Premier sujet sensible : la sécurité. "C’est un thème clivant, mais fondamental, insiste Stéphane Chartier à la tête d’un syndicat qui compte 600 entreprises adhérentes en Loire-Atlantique. Sécurité des biens, sécurité des personnes, tranquillité dans les centres-villes comme dans les zones d’activité : pour les entrepreneurs, il s’agit d’une condition indispensable à l’activité économique. Ils ont besoin de sérénité."

La fiscalité locale arrive immédiatement après. "Les entrepreneurs ont besoin de stabilité et de visibilité. Nous investissons sur le long terme. Sans cadre clair, sur le moyen et le long terme, il devient très difficile de se projeter", résume le président de la CPME 44.

Un manque de vision pour Nantes ?

Côté Medef, le constat se double d’une vision plus stratégique. Fondateur de Startup Palace, multi-entrepreneur et engagé depuis près de dix ans au Medef, Mathieu Le Gac pointe un déficit d’ambition politique : "Nous manquons aujourd’hui d’un projet structurant pour Nantes. Il n’y a plus de grands projets mobilisateurs capables de fédérer le territoire."

"L’attractivité, c’est aussi une question de vision politique forte. Quelle image veut-on donner de Nantes ? Quelle ambition à dix ou vingt ans ? Quel cap ?"

Dans les faits, l’arrêt de dossiers emblématiques – nouvel aéroport, Arbre aux Hérons – a laissé un vide. "Peut-être que certains projets n’étaient pas parfaits, mais ils portaient une ambition collective, note Mathieu Le Gac. La fin de l’Arbre aux Hérons, par exemple, a fait beaucoup de mal." Corinne Besnard relèvera de son côté que "beaucoup d’entreprises s’étaient investies dans ce projet."

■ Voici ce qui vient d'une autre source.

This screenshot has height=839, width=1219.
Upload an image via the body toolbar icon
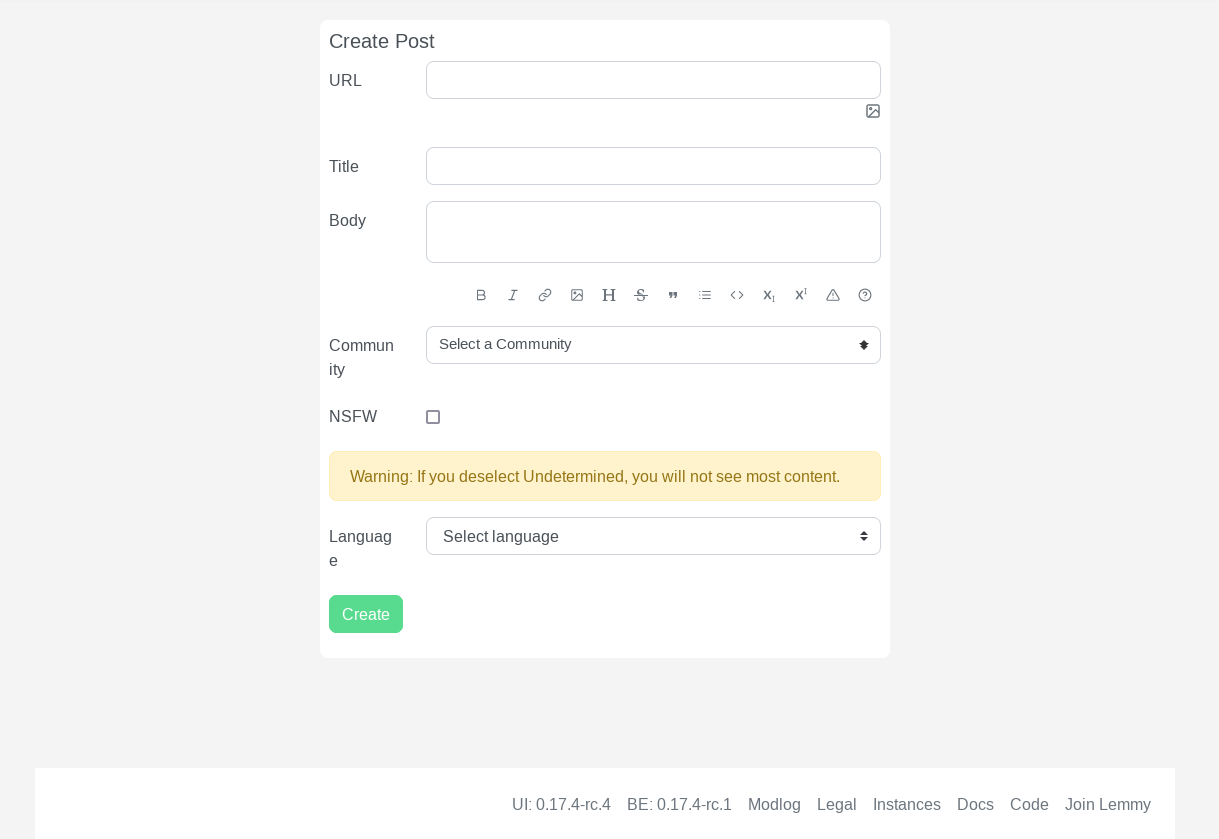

Attractivité, mobilités, logement…

Mathieu Le Gac, membre du bureau du Medef 44 et du comex 40 — Photo : David Pouilloux

L’attractivité ressort comme un enjeu central pour les deux organisations patronales. "L’attractivité, ce n’est pas qu’une question d’outils, comme Nantes Saint-Nazaire Développement, mais c’est aussi une question de vision politique forte, insiste Mathieu Le Gac. Quelle image veut-on donner de Nantes ? Quelle ambition à dix ou vingt ans ? Quel cap ?"

Sur le terrain, les attentes sont très concrètes sur les mobilités : place de la voiture, du vélo, transports en commun, trajet domicile-travail, accès aux grands bassins industriels, accès au centre-ville, franchissement de la Loire, avec pont, tunnel, téléphérique, etc. Nantes est l’une des villes les plus embouteillées de France (dixième place au niveau national). Des projets structurants dans le domaine des transports sont vivement attendus. "Le rôle des pouvoirs publics est d’anticiper, avec des projets structurants qui impliquent les collectivités et l’État, explique Mathieu Le Gac. Nous avons donc interrogé les candidats sur ces thèmes."

"Se loger à Nantes devient de plus en plus difficile"

Autre sujet brûlant : le logement. Nantes, comme de nombreuses métropoles françaises, connaît une crise du logement avec un déficit de construction abyssale : 3 000 logements construits en 2025 pour un besoin évaluer à 6 000 logements par an pour atteindre les objectifs du PLH (Programme local de l’habitat), et 12 000 à l’échelle du département. "Se loger à Nantes devient de plus en plus difficile. Or, c’est important d’avoir la capacité d’accueillir de nouveaux habitants sur la métropole, et de pouvoir loger sereinement et dignement nos collaborateurs", souligne Stéphane Chartier.

Gratuité des transports en commun : ligne rouge pour les entreprises ?

Enfin, la question du financement des transports cristallise les tensions. Si la gratuité des transports revient régulièrement dans le débat public, les chefs d’entreprise se montrent très vigilants. "Les entreprises financent déjà 50 % des abonnements. Leur demander d’aller plus loin via une nouvelle taxe transport serait mal perçu", reconnaît Mathieu Le Gac.

"Les entrepreneurs veulent être écoutés"

Au-delà des sujets, CPME et Medef revendiquent une méthode. Questionnaires, hiérarchisation des priorités, questions ouvertes : "Notre objectif était de restituer fidèlement les attentes des chefs d’entreprise, sans posture partisane, souligne Mathieu Le Gac. Les entrepreneurs veulent être écoutés. Non pas pour imposer une vision, mais pour construire, avec les élus, un projet favorable au développement économique et à la prospérité de notre territoire."